▸ **Source**
★ ★ ★ ★ ★ ★ ★

Rebase the change and address the current issues raised by Sanjoy in the last review round.

sbaranga marked 16 inline comments as done.Jan 13 2016, 5:03 AM

sbaranga added inline comments.

include/llvm/Analysis/ScalarEvolution.h
288 ↗	(On Diff #44738)	There's no reason why we couldn't do that (apart from consistency with SCEV::NoWrapFlags). I have no preference for this.

sanjoy requested changes to this revision.Jan 17 2016, 12:47 PM

sanjoy edited edge metadata.

sanjoy added inline comments.

include/llvm/Analysis/ScalarEvolution.h
286 ↗	(On Diff #44738)	Do you mean `G(a) + F(b)` here? Might be helpful to name these as `Signed` and `Unsigned` instead of `F` and `G`. Might be useful to explicitly note that `SCEVWrapPredicate:: IncrementNUW` is not commutative, and you're interpreting `{a,+,b}` as `(((a + b) + b) + b) ...` for the purposes of `SCEVWrapPredicate`.
291 ↗	(On Diff #44738)	Please don't call this nuw (here, and elsewhere in comments) -- I don't think having two definitions of nuw float around it the codebase is a good idea. Pretty much any name other than nuw is fine.
300 ↗	(On Diff #44738)	What you have here is fine, but I'd have done `assert(Flags & IncrementNoWrapMask == Flags)` instead.
lib/Analysis/ScalarEvolution.cpp
9635 ↗	(On Diff #44738)	As mentioned earlier, please don't call this "nuw".
9733 ↗	(On Diff #44738)	Very minor, but why not `return Op && Op->AR == AR && setFlags(Flags, Op->Flags) == Flags;` instead of the early exit above?
9741 ↗	(On Diff #44738)	Minor and optional, but why not have an early return here as `return IFlags == IncrementNSW;`?
9749 ↗	(On Diff #44738)	As mentioned earlier, please don't call this `<nuw>`.

★ ★ ★ ★ ★ ★ ★

▸ **Stated goal 1**
According to the review thread, on what date and at what time did sanjoy request changes to the revision?
The review thread and the rows come from unrelated sources.

★ ★ ★ ★ ★ ★ ★

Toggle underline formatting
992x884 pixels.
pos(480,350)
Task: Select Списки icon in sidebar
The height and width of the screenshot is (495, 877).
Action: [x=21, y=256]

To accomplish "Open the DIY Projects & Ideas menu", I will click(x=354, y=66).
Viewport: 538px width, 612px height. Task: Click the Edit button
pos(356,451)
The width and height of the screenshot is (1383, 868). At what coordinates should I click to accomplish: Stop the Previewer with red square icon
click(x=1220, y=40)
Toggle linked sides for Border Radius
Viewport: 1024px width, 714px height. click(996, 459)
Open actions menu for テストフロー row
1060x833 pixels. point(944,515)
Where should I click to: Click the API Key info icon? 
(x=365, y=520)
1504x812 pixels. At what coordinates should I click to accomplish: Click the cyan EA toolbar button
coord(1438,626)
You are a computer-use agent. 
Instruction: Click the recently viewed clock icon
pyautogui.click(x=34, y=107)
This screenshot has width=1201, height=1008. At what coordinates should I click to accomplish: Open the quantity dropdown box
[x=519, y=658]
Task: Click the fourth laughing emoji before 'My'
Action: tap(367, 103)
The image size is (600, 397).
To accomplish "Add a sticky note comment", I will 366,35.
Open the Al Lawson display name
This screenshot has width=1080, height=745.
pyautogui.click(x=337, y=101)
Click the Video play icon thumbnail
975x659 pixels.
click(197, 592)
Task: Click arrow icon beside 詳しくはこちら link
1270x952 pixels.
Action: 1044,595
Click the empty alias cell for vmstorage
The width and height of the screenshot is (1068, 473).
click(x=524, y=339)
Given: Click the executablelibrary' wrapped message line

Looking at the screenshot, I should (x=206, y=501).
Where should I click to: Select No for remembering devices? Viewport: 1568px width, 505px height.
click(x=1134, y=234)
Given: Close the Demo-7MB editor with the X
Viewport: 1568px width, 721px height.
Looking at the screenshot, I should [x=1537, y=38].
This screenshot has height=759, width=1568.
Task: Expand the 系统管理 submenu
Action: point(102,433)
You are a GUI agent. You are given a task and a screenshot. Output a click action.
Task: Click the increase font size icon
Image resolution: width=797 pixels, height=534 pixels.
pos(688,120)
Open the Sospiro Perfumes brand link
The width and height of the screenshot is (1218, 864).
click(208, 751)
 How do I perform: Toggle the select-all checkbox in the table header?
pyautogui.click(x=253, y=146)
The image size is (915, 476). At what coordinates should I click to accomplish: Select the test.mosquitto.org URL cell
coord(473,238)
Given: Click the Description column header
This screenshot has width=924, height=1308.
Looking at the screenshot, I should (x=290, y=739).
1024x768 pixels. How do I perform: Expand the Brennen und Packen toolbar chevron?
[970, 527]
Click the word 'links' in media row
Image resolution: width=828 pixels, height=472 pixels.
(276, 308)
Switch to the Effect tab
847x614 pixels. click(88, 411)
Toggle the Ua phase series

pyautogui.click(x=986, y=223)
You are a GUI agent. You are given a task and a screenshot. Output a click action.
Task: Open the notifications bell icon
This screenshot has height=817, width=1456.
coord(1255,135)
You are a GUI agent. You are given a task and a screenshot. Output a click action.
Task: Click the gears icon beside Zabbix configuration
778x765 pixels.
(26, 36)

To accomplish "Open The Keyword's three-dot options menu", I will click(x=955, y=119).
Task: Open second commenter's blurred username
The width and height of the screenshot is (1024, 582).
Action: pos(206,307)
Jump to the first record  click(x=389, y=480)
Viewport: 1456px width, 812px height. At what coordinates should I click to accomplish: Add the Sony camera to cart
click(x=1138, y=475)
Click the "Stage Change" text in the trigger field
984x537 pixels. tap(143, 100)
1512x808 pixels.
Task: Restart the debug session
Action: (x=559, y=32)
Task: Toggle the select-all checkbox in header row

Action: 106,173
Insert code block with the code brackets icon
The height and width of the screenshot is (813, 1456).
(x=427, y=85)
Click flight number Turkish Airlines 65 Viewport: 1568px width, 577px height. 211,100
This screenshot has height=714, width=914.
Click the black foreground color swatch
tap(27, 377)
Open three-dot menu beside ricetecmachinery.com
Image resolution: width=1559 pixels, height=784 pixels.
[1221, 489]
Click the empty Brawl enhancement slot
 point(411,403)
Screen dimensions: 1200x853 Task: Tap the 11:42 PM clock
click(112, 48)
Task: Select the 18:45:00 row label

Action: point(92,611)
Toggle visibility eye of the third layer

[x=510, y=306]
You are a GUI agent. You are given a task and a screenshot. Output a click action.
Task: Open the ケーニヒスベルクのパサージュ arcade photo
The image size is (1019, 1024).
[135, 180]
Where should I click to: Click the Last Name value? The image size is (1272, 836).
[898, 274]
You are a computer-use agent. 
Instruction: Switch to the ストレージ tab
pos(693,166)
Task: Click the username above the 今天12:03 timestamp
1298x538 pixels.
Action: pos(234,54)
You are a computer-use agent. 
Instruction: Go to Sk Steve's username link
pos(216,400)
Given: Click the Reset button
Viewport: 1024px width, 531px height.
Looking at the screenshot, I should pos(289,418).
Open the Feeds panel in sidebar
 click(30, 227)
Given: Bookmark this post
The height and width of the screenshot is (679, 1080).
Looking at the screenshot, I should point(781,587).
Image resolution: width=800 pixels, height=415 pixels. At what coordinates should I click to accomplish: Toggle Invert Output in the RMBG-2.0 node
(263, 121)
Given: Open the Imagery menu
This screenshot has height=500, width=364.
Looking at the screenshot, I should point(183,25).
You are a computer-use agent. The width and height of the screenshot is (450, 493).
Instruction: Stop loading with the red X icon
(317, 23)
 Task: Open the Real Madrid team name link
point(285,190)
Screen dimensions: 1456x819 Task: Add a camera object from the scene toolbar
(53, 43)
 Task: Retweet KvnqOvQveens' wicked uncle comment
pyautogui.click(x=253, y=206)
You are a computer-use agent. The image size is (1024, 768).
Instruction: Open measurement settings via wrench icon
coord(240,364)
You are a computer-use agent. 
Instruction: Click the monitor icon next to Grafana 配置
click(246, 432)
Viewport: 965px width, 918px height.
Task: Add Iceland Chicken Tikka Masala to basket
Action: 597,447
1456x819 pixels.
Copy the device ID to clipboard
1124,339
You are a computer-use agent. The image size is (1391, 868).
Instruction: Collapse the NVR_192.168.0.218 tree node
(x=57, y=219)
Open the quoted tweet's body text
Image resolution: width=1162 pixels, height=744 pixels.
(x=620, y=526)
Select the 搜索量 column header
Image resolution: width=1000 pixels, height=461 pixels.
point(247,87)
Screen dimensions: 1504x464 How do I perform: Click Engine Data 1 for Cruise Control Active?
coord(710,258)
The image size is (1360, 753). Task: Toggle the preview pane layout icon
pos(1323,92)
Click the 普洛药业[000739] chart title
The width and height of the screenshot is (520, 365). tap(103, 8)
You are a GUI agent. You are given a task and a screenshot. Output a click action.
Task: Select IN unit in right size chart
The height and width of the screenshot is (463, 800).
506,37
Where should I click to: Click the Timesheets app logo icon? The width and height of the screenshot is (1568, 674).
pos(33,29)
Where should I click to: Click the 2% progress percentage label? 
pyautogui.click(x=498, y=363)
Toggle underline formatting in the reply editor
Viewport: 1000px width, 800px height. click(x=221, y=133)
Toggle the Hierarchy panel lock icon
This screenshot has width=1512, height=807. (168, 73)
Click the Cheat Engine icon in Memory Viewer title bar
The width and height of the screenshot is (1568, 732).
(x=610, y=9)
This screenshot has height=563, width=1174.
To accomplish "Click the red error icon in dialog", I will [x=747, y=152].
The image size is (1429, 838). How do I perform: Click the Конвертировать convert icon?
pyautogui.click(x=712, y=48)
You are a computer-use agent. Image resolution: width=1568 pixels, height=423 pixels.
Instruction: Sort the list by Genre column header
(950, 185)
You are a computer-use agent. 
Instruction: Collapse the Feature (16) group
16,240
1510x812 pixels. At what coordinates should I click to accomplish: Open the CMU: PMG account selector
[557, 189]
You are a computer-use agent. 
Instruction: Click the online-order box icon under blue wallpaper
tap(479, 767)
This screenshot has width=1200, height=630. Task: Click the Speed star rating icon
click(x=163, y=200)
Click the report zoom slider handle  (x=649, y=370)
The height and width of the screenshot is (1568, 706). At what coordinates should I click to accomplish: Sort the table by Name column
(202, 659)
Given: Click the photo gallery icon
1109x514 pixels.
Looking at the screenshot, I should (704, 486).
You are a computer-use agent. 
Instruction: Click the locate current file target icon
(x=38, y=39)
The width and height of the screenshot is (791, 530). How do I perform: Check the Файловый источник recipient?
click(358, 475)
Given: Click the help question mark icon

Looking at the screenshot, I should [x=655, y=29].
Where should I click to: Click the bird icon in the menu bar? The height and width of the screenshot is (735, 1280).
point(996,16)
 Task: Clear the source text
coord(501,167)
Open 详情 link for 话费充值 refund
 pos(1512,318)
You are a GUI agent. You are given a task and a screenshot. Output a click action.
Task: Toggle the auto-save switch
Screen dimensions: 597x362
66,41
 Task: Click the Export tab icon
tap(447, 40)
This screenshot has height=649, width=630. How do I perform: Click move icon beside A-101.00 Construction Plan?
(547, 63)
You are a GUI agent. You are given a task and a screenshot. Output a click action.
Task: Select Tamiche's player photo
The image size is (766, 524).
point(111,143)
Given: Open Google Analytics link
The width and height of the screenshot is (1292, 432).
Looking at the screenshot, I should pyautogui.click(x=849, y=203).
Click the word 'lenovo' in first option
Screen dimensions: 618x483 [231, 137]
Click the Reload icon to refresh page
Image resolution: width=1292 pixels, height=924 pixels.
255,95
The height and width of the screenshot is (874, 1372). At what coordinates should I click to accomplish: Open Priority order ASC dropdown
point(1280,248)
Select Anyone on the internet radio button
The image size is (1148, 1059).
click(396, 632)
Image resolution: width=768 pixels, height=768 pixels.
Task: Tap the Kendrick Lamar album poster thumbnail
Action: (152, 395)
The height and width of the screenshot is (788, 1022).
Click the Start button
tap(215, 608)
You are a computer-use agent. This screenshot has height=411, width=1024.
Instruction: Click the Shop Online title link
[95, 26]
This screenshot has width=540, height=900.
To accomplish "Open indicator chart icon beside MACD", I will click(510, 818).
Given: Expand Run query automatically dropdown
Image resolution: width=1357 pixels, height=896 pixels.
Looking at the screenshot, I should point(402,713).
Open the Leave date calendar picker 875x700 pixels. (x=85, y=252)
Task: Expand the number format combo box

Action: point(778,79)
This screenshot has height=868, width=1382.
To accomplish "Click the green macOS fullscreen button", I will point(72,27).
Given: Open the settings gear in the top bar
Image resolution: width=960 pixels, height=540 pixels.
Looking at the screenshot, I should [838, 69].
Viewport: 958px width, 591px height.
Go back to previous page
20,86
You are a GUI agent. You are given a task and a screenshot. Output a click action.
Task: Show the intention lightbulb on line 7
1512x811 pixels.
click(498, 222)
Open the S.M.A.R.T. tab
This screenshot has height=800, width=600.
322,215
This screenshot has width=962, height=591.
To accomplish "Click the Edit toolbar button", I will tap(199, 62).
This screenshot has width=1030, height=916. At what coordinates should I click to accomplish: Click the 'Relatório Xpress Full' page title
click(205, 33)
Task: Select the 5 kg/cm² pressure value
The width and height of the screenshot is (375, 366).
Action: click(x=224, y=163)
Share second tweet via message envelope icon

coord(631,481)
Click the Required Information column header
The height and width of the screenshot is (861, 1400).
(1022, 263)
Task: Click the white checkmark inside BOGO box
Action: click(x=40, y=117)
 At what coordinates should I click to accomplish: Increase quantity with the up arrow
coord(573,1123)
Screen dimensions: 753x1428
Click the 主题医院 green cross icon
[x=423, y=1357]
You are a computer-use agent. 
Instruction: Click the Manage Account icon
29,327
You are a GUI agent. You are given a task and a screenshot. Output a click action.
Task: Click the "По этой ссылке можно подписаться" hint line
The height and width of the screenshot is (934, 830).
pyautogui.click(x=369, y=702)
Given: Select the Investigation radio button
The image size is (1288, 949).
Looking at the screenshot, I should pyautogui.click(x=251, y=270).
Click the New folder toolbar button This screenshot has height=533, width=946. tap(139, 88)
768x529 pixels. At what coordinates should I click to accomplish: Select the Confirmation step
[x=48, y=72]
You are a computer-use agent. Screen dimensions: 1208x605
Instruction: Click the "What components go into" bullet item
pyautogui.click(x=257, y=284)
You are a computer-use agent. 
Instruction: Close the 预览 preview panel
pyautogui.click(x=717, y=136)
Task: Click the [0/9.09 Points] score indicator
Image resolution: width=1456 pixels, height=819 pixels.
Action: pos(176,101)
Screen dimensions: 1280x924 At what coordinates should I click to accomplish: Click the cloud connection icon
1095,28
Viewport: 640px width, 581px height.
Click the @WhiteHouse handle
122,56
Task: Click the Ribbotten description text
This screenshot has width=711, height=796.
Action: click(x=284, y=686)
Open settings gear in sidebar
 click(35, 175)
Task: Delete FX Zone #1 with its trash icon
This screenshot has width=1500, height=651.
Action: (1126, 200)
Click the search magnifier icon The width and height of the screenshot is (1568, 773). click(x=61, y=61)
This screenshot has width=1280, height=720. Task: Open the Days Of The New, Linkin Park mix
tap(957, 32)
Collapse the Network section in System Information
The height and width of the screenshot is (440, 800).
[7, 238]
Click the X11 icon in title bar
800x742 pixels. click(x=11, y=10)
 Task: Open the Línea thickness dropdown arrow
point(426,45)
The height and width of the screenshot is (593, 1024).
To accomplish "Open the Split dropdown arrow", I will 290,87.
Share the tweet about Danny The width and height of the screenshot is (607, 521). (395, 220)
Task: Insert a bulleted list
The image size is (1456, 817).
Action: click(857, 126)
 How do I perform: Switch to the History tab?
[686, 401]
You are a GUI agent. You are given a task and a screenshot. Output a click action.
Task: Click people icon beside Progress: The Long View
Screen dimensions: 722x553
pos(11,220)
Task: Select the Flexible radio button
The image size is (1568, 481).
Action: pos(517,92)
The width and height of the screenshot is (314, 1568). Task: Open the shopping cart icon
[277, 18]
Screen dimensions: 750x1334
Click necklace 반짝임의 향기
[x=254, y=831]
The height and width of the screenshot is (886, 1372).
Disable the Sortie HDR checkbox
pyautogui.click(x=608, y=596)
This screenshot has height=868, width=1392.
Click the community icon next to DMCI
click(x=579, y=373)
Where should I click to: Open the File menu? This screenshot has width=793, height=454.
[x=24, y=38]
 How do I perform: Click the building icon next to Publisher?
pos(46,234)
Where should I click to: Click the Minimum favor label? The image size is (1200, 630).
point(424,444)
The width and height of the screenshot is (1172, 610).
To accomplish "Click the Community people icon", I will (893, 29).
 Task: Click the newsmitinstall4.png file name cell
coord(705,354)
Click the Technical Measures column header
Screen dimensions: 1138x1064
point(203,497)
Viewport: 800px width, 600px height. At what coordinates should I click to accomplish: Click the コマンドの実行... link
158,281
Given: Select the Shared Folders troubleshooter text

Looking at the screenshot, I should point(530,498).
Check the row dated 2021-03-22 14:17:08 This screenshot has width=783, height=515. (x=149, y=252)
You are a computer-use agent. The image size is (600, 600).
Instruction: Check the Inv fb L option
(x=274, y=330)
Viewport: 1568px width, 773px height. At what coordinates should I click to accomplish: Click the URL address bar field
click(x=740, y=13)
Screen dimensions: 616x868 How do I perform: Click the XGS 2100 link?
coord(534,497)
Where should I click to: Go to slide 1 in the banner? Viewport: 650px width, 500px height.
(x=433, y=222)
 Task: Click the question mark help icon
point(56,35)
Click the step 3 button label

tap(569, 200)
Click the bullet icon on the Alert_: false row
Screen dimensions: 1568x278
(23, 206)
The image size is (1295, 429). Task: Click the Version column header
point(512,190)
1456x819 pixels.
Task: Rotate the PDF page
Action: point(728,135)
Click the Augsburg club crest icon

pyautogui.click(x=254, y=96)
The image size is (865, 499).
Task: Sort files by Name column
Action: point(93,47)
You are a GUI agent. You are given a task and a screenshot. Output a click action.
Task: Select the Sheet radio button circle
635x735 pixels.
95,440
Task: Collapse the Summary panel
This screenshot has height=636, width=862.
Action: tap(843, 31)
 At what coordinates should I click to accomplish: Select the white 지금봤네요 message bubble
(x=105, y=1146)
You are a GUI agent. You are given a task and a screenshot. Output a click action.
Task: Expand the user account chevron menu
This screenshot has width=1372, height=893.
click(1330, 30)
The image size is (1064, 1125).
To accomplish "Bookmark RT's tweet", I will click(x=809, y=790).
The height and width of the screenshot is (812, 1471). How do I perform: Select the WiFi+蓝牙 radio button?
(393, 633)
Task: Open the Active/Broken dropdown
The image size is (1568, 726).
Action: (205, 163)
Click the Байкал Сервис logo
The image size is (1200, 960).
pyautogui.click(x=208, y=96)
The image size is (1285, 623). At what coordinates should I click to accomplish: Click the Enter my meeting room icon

★ ★ ★ ★ ★ ★ ★

▸ **Stated goal 2**
Pull out every line of the rows that contains the word "chevron".

▸ **Result 1**
Jan 17 2016, 12:47 PM

▸ **Result 2**
1024x768 pixels. How do I perform: Expand the Brennen und Packen toolbar chevron?
Task: Expand the user account chevron menu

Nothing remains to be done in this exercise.